Network connects on arch VM, fails in Domain Name Resolution on host

zZzUP3RzZz · 2024-11-09 22:42:34

Hi! have a perplexing error. I have a box with arch on it (called BASE for ease of reading), and that has an arch vm on it (I'll call VM).

When I run `ping -c 3 www.google.com` on BASE, it will either hang indefinitely, or hang for a really long time and respond correctly (meaning, like this: https://wiki.archlinux.org/title/Networ … tion#Ping).
It does this regardless of whether or not the VM is running. When I run the same command on the VM, it responds quickly and correctly (as defined above).

I don't know where to begin troubleshooting this.

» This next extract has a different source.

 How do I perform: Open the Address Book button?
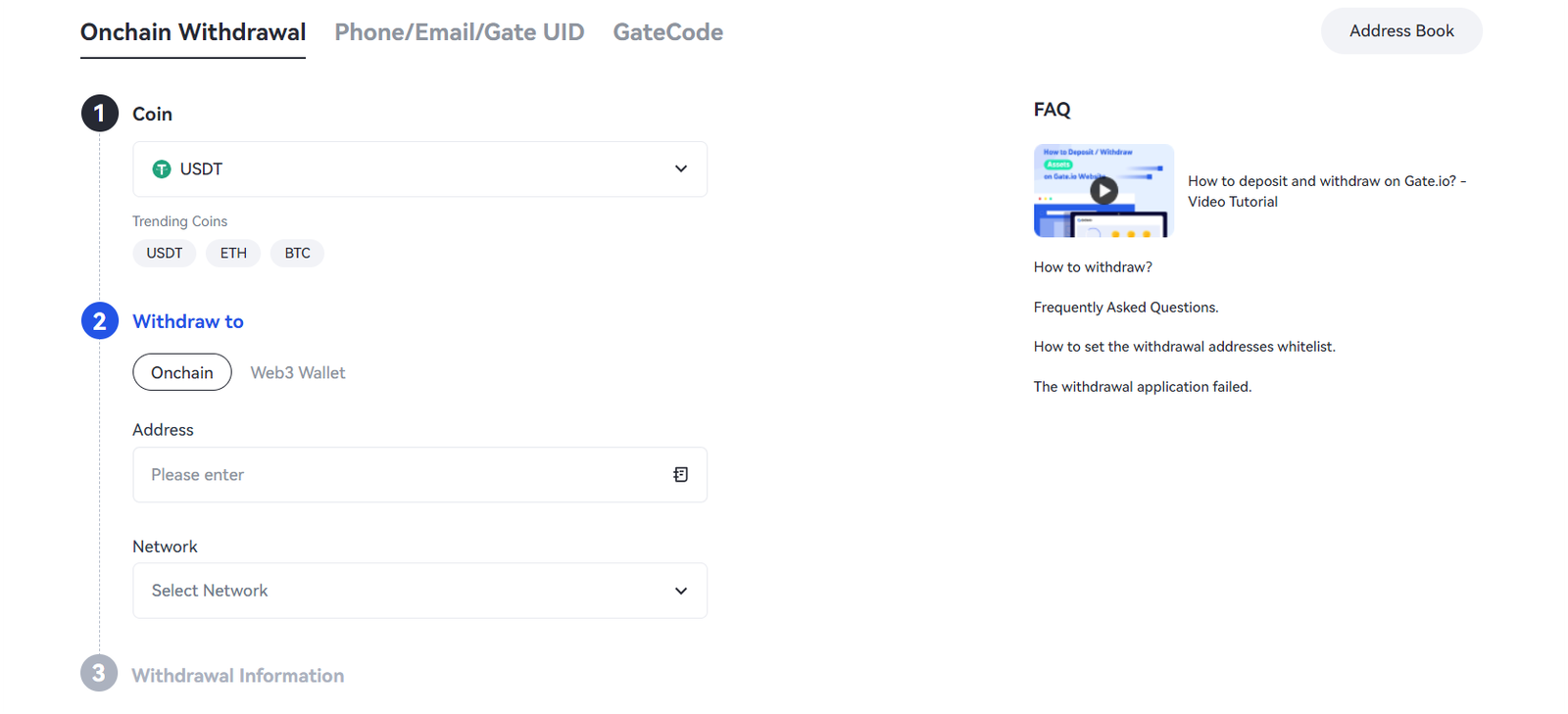click(1400, 31)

Ive retried on BASE with nginx disabled, I use resilio sync and tried disabling that, jellyfin, tailscale, freshrss, wallabag..
I am trying to install nethogs to get a better look but.. no connection. Strangely! All of the applications listed work.

I strongly believe this is a failure in domain name resolution -- pinging 8.8.8.8 instead of www.google.com responds quickly and correctly...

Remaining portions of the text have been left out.